In reviewing a factual sufficiency challenge, we consider and weigh all the evi *168 dence in support of and contrary to the finding and will set aside the verdict only if the evidence supporting the jury finding is so contrary to the overwhelming weight of the evidence as to be clearly wrong and unjust. See Cain v. Bain, 709 S.W.2d 175, 176 (Tex.1986) (per curiam); Ramsey v. Davis, 261 S.W.3d 811, 815 (Tex.App.-Dallas 2008, pet. denied). In making this review this Court is not a fact finder, and we will not pass upon the credibility of the witnesses or substitute our judgment for that of the trier of fact, even if a different answer could be reached upon review of the evidence. Tex. Farmers Ins. Co. v. Cameron, 24 S.W.3d 386, 392 (Tex.App.Dallas 2000, pet. denied).

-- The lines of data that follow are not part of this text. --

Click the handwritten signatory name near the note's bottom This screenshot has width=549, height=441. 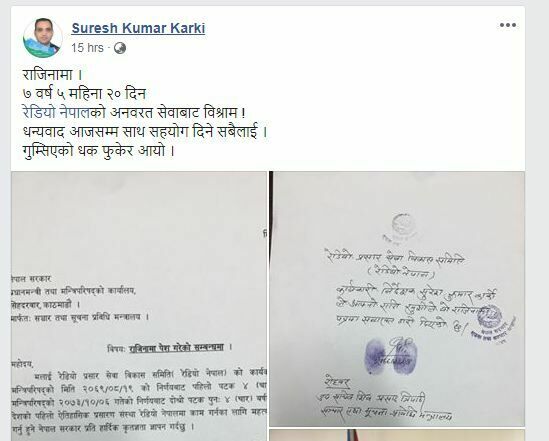click(x=371, y=398)
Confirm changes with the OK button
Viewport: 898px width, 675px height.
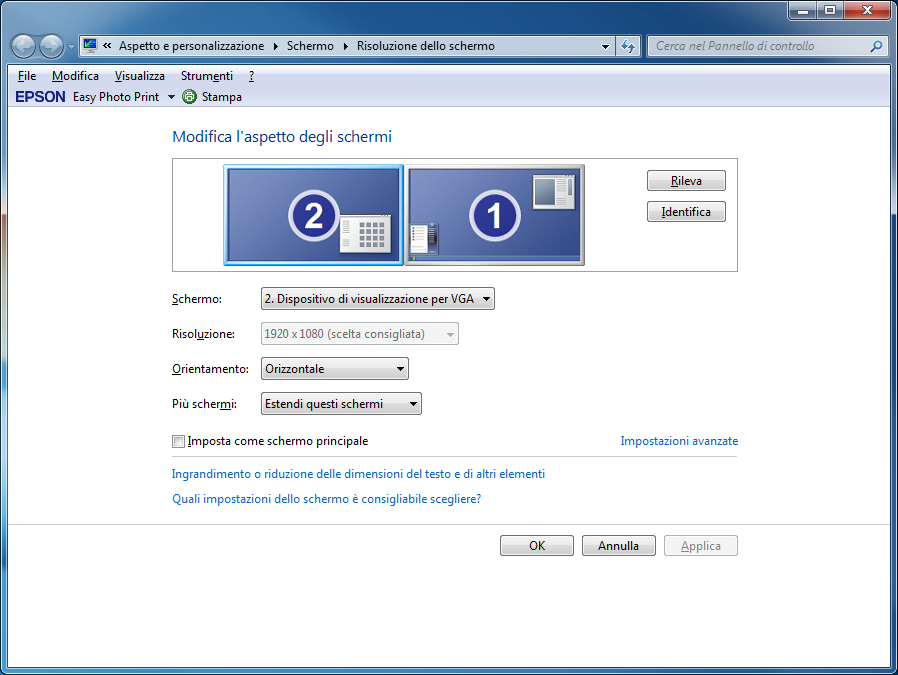click(537, 546)
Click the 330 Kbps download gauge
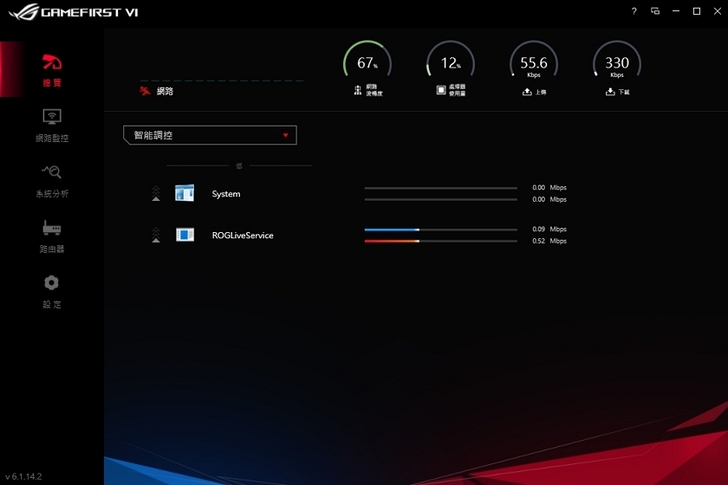Image resolution: width=728 pixels, height=485 pixels. (x=617, y=64)
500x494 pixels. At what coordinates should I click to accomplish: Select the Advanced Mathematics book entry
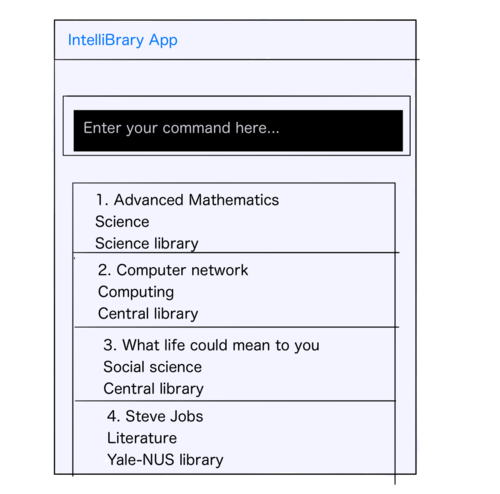coord(234,218)

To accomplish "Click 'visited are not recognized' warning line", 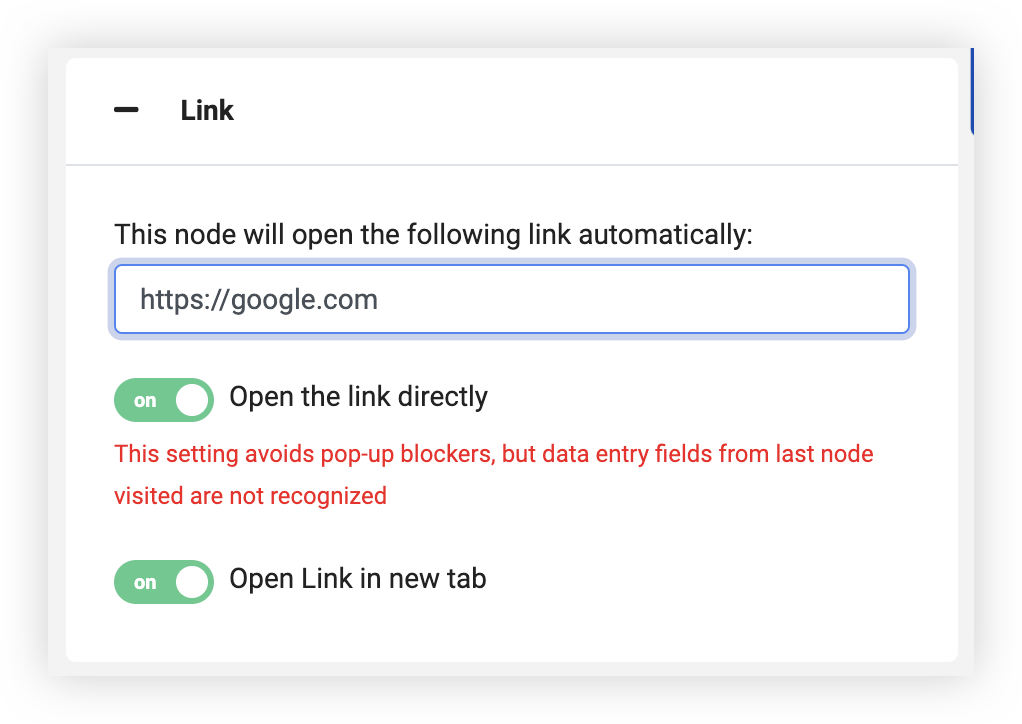I will point(250,496).
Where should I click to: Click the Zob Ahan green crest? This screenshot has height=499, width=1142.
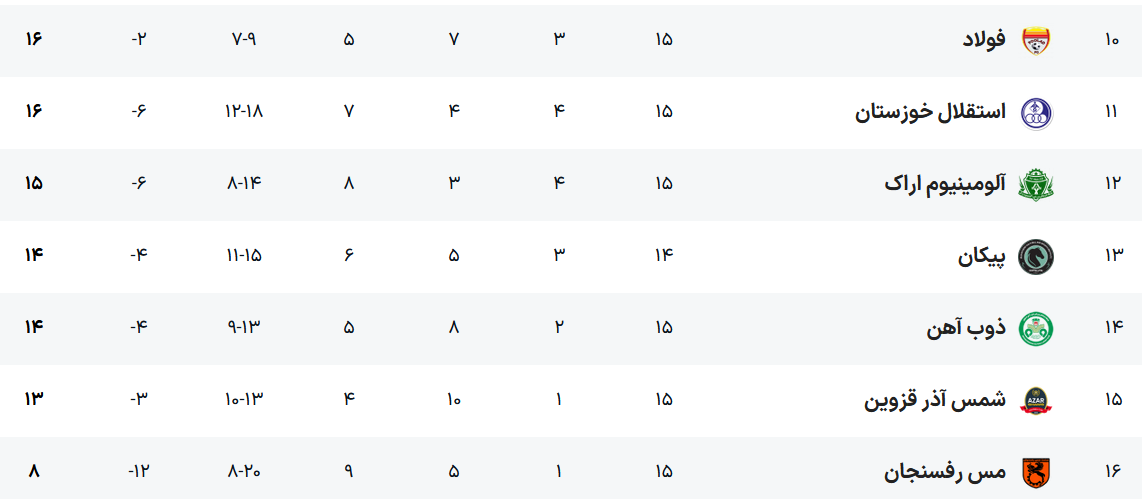(1036, 329)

We review an exemplary damage award under a factual sufficiency standard of review. Ellis Cnty. State Bank v. Keever, 936 S.W.2d 683, 685 (Tex.App.-Dallas 1996, no writ) (citing Moriel, 879 S.W.2d at 30). We are not free to reweigh the evidence and set aside a jury verdict merely because we feel that a different result is more reasonable. Ellis Cnty. State Bank, 936 S.W.2d at 685. Because the award of exemplary damages rests in the jury’s discretion, we will not set aside the damages unless after reviewing the entire record, we determine the award is so contrary to the overwhelming weight and preponderance of the evidence as to be clearly wrong and manifestly unjust. Id. (citing Moriel, 879 S.W.2d at 30). When determining whether the exemplary damage award is excessive, we consider the following factors: (1) the nature of the wrong; (2) the character of the conduct involved; (3) the degree of culpability of the wrongdoer; (4) the situation and sensibilities of the parties; and (5) the extent to which such conduct offends a public sense of justice and propriety. Id. at 686 (citing Alamo Nat’l Bank v. Kraus, 616 S.W.2d 908, 910 (Tex.1981)); see also Tex. Civ. Prao. & Rem.Code ANN. § 41.011 (West 2008) (listing factors). We must detail all of the relevant evidence and explain why that evidence either supports or does not support the exemplary damage award in light of the Kraus factors. Id.; see also Tex. Civ. Prac. & Rem.Code Ann.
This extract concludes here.